Snap-back in oil prices prevents USDCAD from breaking higher

Snap-back in oil prices prevents USDCAD from breaking higher
Source: Powered by Exchange Bank of Canada - www.ebcfx.com/news

Summary

  • USDCAD: Dollar is trading back on the defensive this morning after crude oil prices snapped back most of their losses in afternoon trade yesterday.  This positive momentum carried over into the overnight session, with chart resistance in the March contract giving way in the 52.50s.  This coincided with USDCAD rejecting the 1.3310s once again after yesterday’s failure to overcome the chart resistance level, and this invited the sellers right back in.  Oil traders appear to be gung-ho today after reports that Saudi Arabia expects to reduce March production levels to 9.8M bpd, or nearly 500k bpd lower than the amount it originally pledged in the coordinated 2019 OPEC+ production cut announced in December.  OPEC’s Monthly Oil Market Report, which was just released, is causing the buyers to pause just a bit now as the cartel revises its 2019 demand forecasts lower by 240k bpd to 30.6M, and raises it estimates for non-OPEC output growth.  More here.  Some USDCAD buyers are trying to bottom fish here as the somewhat bearish OPEC report gets digested, but traders have not yet pulled the market back above chart support in the 1.3260s, which was lost in the last few hours.  Today’s calendar will be devoid of any major economic data, but Fed chairman Powell will be speaking around the 12:45pmET at the Hope Enterprise Rural Policy Forum.  We think oil prices will set the tone for today’s USDCAD price action yet again, with any pullbacks to the $53 level being USDCAD supportive and any extension of the rally to the $54 mark likely adding weight to the current USDCAD offered tone.

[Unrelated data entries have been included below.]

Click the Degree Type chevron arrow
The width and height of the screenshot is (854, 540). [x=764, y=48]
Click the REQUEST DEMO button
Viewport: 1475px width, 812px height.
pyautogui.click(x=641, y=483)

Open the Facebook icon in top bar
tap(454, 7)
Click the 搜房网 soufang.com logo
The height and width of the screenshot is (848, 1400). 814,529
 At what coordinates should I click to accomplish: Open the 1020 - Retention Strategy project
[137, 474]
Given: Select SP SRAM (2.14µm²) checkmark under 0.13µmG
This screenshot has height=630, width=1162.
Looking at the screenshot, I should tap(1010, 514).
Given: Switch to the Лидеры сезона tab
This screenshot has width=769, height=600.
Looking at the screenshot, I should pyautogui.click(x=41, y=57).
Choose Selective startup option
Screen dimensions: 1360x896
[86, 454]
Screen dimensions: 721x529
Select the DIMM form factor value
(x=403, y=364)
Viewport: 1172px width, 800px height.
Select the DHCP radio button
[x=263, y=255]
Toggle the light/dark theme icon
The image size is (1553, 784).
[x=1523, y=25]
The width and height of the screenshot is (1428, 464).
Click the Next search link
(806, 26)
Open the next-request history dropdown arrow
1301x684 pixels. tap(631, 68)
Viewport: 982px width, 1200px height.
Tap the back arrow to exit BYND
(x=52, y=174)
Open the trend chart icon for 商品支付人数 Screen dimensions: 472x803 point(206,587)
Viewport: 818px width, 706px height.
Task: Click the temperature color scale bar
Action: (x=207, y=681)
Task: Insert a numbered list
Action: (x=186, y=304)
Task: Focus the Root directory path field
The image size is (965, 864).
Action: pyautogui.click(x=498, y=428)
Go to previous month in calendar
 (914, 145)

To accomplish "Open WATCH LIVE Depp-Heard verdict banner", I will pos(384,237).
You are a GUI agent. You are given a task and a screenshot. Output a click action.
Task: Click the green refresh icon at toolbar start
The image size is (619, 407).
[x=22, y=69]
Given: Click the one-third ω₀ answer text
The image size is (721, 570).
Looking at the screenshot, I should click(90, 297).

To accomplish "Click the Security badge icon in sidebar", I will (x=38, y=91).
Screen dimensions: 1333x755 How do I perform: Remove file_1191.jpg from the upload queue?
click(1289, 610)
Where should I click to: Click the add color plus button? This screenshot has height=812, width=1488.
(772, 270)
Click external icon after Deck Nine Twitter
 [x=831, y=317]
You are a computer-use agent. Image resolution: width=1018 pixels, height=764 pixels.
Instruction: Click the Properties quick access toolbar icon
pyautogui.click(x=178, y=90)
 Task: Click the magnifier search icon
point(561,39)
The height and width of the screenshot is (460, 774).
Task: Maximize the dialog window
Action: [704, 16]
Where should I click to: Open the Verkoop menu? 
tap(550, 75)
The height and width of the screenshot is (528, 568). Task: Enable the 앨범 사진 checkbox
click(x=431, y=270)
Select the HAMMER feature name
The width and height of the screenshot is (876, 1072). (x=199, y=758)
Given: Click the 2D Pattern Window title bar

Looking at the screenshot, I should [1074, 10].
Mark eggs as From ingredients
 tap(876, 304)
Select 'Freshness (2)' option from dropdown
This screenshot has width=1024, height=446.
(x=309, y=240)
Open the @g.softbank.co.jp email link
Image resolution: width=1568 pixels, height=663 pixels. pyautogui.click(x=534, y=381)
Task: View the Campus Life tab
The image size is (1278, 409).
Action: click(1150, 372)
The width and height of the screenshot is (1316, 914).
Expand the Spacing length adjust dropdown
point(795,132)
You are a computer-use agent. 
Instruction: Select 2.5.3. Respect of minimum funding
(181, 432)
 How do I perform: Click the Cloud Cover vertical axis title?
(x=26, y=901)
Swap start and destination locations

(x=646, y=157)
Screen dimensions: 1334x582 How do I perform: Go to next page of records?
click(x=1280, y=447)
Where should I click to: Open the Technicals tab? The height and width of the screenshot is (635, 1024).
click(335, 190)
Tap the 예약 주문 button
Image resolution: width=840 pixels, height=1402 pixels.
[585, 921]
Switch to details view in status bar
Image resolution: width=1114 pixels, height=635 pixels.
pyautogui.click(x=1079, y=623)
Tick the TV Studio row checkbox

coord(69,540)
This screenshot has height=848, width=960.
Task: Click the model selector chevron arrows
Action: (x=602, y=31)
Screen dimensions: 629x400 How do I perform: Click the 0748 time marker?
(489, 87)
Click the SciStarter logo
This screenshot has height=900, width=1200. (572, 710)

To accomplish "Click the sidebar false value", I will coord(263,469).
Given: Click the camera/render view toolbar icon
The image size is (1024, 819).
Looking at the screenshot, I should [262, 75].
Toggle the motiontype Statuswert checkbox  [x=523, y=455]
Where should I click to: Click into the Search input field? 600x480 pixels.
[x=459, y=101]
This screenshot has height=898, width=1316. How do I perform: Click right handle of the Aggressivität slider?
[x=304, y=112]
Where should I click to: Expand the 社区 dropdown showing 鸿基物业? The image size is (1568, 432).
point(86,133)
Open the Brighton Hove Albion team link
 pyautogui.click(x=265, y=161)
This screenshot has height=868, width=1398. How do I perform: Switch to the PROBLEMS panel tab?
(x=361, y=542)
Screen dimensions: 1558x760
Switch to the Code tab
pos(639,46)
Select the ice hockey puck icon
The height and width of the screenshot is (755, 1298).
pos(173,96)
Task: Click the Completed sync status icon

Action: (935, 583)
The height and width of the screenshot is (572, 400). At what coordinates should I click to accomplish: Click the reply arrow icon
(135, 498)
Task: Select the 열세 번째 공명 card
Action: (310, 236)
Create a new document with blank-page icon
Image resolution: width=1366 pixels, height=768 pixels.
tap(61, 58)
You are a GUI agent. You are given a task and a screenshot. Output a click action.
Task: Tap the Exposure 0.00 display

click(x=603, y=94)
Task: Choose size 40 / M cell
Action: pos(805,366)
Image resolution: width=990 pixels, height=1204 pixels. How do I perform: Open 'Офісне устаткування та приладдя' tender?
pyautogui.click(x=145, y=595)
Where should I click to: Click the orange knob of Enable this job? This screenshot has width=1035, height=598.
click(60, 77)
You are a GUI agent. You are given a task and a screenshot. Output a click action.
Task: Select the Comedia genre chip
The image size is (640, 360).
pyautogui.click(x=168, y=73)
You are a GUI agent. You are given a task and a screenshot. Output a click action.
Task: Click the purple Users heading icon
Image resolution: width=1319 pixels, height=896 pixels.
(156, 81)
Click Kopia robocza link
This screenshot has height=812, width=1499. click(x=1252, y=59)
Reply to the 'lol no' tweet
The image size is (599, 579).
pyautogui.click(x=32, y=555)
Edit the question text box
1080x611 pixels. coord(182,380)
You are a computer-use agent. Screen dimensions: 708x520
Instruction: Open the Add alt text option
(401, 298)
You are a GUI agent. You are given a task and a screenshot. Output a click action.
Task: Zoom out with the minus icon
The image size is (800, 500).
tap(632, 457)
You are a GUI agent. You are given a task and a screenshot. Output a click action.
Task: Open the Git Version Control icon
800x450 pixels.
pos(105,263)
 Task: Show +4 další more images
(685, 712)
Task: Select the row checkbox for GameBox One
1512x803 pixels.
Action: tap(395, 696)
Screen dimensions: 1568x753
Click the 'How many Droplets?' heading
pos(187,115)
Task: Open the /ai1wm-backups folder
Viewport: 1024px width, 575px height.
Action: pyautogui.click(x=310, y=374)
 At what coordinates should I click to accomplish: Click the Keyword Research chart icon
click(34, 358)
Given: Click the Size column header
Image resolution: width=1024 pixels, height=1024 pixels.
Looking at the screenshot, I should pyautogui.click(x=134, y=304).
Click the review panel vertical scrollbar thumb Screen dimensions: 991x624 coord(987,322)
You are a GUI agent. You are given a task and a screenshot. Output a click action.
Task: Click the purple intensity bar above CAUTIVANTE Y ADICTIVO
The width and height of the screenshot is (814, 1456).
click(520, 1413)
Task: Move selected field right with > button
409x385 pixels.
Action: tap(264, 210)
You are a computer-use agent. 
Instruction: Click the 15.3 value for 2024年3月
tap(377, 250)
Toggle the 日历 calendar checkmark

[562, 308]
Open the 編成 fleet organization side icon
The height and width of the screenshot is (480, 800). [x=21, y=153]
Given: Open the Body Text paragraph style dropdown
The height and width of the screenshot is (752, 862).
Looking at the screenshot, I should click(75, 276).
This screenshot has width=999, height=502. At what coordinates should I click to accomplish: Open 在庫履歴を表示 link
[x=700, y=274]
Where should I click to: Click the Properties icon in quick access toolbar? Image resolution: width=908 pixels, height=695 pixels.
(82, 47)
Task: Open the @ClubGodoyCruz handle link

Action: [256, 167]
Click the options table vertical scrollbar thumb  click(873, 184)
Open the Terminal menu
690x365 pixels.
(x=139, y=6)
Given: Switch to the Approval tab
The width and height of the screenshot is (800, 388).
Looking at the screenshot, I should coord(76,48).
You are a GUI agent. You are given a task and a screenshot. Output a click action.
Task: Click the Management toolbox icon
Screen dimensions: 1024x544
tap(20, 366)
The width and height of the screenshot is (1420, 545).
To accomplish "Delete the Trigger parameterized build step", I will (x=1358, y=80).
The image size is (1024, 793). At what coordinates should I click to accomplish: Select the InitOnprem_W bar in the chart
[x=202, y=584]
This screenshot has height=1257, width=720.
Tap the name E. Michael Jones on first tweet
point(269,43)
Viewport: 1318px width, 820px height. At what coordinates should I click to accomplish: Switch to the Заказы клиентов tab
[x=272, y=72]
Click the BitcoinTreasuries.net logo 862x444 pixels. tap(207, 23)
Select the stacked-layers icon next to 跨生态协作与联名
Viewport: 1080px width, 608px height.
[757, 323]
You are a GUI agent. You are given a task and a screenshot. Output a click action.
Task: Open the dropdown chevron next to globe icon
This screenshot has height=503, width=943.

  • EURUSD: Euro/dollar traders put up a fight this morning at trend-line support in the 1.1270s.  The market mildly bounced off this level yesterday afternoon and into Asian trade overnight, but the level came under attack after the ECB’s Weidmann admitted the European economic weakness has been a bit more protracted then initially thought.  Buyers stepped up though and defended the chart support level, and we would argue that today’s weaker tone to USDCNH and the BTP/Bund spread gave added comfort to their volition.  Some upside momentum here potentially opens up a move to near-term chart resistance in the 1.1320s, but we think the market might need to get fed more positive European and/or negative US data here.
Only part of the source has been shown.